Calling littlemisshappyify!
Crazy Moon Review ShopTitle: 10 points
I like the simplicity of your title. I especially like how the imposter is still unclear; the readers know that someone is lying, but it hasn’t been revealed yet. Good job!
Description: 15 points
Again, I like the simplicity. You aren’t revealing too much, but at the same time, you write just enough to hook the readers.
Foreword:
Since you only have trailers and credits in your foreword, which is perfectly fine, I will omit this section from the total score.
Presentation: 13 points
The layout in the foreword is a little messy, but I do like the chapter layout. The posters don’t exactly line up, and there’s a little too much text aligned in the center.
Spelling & Grammar: 12 points
Since English is your first language, I will be a little more picky in this section.
The one thing that stands out the most is your tense errors. You often switch between present and past tense. An example of this is in Chapter 45, when you write:
Original: She was suffering and he cannot even do anything about it.
Fixed: She was suffering, and he couldn’t even do anything about it.
I personally would stick to past tense, since past is a little easier to write than present tense, but it’s your choice.
For spelling, you switch between So Yeon and Se Yeon. In Chapter 34, you even switch between the two spellings in the same chapter. Since she is a character who appears more than once, it is important that you pick one spelling and stick with it.
Otherwise, spelling is fine, with an occasional misspelled word here or there.
Finally, one small thing I wanted to point out was that there’s a difference between fiancée and fiancé.

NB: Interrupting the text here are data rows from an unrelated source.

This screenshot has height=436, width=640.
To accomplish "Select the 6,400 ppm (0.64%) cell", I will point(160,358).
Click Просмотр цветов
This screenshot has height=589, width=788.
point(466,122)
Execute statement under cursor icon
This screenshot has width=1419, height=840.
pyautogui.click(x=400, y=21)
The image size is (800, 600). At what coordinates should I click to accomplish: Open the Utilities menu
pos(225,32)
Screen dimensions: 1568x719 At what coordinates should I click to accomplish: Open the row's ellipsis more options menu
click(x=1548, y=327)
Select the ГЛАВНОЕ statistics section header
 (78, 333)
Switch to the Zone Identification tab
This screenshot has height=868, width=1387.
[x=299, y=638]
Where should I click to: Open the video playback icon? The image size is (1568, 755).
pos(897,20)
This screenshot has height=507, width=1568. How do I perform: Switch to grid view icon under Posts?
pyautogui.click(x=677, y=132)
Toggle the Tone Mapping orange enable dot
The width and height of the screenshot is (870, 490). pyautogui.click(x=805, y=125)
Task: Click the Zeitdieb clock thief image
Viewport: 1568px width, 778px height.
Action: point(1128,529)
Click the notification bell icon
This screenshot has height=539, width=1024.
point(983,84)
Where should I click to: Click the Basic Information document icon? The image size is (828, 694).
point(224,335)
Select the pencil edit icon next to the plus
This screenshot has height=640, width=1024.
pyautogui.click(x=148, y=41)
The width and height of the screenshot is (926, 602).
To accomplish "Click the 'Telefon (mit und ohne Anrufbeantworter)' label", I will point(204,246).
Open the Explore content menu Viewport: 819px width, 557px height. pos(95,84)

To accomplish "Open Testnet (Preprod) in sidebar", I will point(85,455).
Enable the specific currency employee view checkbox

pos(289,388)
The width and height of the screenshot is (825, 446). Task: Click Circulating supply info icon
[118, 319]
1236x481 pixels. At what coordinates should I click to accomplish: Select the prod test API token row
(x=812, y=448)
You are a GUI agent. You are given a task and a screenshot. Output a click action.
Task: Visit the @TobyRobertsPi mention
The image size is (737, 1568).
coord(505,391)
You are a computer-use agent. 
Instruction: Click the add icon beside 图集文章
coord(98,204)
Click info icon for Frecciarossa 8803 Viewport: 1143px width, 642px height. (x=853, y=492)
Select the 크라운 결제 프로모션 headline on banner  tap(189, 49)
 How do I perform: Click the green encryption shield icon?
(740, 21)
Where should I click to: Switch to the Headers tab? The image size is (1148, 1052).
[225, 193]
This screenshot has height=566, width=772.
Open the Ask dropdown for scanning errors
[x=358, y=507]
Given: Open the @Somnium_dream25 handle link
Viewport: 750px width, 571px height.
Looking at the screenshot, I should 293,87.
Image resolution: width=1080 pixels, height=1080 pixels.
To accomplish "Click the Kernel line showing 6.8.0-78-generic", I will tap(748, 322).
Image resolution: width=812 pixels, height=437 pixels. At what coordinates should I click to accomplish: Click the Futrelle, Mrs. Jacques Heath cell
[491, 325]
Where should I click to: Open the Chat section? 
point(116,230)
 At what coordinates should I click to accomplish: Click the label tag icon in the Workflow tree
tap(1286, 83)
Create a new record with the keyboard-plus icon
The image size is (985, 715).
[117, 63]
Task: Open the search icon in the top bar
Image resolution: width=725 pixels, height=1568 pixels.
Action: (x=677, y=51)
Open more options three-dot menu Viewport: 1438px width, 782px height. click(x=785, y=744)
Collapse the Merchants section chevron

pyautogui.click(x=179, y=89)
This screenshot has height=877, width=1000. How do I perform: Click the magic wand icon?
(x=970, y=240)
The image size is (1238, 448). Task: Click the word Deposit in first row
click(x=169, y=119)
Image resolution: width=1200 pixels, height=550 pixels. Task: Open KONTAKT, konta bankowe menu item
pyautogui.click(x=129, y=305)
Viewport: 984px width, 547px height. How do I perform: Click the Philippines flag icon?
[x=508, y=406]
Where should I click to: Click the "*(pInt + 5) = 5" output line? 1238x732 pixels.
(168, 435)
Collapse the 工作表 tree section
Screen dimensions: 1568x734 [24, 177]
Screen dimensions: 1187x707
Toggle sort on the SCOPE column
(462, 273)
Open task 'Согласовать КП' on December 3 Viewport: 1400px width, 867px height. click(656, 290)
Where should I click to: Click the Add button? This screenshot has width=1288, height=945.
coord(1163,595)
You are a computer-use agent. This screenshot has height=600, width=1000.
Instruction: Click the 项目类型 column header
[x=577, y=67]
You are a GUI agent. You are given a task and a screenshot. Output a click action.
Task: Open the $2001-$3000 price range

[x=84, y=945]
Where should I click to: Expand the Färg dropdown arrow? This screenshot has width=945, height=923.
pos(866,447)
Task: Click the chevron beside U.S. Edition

Fiancée is a woman engaged to be married, while a fiancé is a man engaged to be married.
Style: 20 points
Word choice: You use a lot of bigger words, which is fine, but you need to provide context for those words, or else it sounds like you’ve opened a thesaurus and inserted random words to sound more intelligent. In this case, less is more. If you want to read more about this, here is a post that explains it better.
Imagery: You tend to reuse descriptions for emotions. For example, anger is always “seeing red”. Try to change it up a bit as you continue to write.
Dialogue: Your dialogue can get a little awkward at times. I would recommend reading it aloud, which would help get rid of the awkwardness.
Symbols: My favorite symbol was the Barbie doll in Chapter 24, hands down. Whether intentional or not (some of the best symbols are unintentionally written), it was clever and fitting of the situation.
Foreshadowing: You do a really well with foreshadowing. Looking back through the beginning chapters, I wondered how I missed all of the hints the first time. Good job!
Flow: 19 points
The beginning went a little too slow in terms of plot progression, but now that almost everything is out in the open, I like the pace at which you’re going.
Characterization: 40 points
Your characters are some of the strongest I’ve ever read in a fanfic. Although incomplete, I like the progression and hope that you continue to develop your characters.
Chae Won: She possesses a child-like innocence, but she knows when to stand up to herself. I like her backbone. When Chae Won hurts, I sympathize with her, which means that you’ve done a really good job of making her relatable.
Joong Ki: I loved the realization he had when he decided that he liked Chae Won, even if she wasn’t the “real” Chae Won. It marked a turning point for his character and made him feel real instead of a tool for other Chae Won’s plan.
Shi Hoo: Shi Hoo’s character made it almost impossible to redeem himself in both Chae Won’s and the reader’s eyes, but he did. Although his actions are in no way justified and his sense of justice is extremely wrong, he is improving at the chapters continue.
Other Chae Won: She’s the standard antagonist except a little more insane. The readers don’t know much about her, but there is potential for her to become an interesting antagonist with a story of her own. Keep this in mind as you continue to write.
Chae Won’s Dad: I do like that he has a reason for disliking Chae Won. I liked how you added in that bit about Chae Won’s dad’s personality in the past.
Plot: 60 points
The plot starts off pretty standard, with a girl who wakes up in a hospital with no idea of who she is. It’s a parallel to Nice Guy’s plot, where Moon Chae Won’s character gets amnesia.
Nonetheless, the way you delivered the plot was quite effective.
The confession at Minyoung’s party and the revelation of the second Chae Won were some of the most intriguing and shocking scenes.
The two proposals that Chae Won received in Chapter 35 seemed a little too rushed. If you decide to edit, you might want to consider adding a longer transition between the two scenes.
Otherwise, there isn’t much I can say about the plot except that you’ve done a wonderful job of telling this story so far. For future chapters, I would just keep in mind the questions that have yet to be answered.
Overall: no points here
I read this in one sitting, believe it or not, and I couldn’t bring myself to stop. Congratulations on scoring a 90%!
Thank you for requesting a review, and I’m sorry that it took so long!